--- Data to examine Enclosed Below ---

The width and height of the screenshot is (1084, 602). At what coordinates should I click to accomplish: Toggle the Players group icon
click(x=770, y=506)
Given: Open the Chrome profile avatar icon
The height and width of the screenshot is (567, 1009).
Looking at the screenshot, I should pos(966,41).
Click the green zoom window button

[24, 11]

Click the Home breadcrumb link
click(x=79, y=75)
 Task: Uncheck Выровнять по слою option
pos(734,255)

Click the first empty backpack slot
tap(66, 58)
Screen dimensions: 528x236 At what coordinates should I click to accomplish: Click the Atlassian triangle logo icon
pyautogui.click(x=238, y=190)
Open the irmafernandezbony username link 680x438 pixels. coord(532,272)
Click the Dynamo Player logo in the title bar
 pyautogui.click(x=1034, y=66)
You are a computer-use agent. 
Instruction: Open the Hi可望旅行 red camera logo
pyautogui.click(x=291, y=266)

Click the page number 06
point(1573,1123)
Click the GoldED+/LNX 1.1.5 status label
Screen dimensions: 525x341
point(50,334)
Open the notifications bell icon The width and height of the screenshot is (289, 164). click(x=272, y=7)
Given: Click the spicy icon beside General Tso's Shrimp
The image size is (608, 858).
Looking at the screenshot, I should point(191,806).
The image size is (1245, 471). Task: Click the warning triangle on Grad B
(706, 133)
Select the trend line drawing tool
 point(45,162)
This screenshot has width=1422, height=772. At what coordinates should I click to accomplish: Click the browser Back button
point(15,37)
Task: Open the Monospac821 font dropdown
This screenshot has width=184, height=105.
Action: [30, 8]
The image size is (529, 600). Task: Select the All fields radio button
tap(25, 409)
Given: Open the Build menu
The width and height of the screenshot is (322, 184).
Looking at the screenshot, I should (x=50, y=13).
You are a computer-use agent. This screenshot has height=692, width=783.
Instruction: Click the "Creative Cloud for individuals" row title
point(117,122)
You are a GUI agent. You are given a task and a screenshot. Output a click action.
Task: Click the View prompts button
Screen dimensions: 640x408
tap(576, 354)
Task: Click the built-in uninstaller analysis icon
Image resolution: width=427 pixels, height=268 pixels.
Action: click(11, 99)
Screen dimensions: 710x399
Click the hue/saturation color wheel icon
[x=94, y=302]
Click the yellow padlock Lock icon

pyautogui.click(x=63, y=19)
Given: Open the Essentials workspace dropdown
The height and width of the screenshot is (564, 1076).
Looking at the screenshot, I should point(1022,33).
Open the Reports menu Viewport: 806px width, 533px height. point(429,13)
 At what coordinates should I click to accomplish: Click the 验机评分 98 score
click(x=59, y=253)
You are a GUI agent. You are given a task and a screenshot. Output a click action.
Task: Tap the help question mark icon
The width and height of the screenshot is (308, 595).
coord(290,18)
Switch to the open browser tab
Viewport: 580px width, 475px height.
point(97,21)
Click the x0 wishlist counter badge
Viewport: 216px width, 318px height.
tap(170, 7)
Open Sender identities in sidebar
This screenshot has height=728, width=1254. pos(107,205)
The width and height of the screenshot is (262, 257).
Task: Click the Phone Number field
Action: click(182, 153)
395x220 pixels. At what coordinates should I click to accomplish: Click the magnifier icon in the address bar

--- End of Enclosed Data to examine ---

### [Goal of the exercise]
Look through the entries above and report each line where the string "agent" occurs.

### [Result of the task]
You are a computer-use agent. 
You are a computer-use agent. This screenshot has height=692, width=783.
You are a GUI agent. You are given a task and a screenshot. Output a click action.
You are a GUI agent. You are given a task and a screenshot. Output a click action.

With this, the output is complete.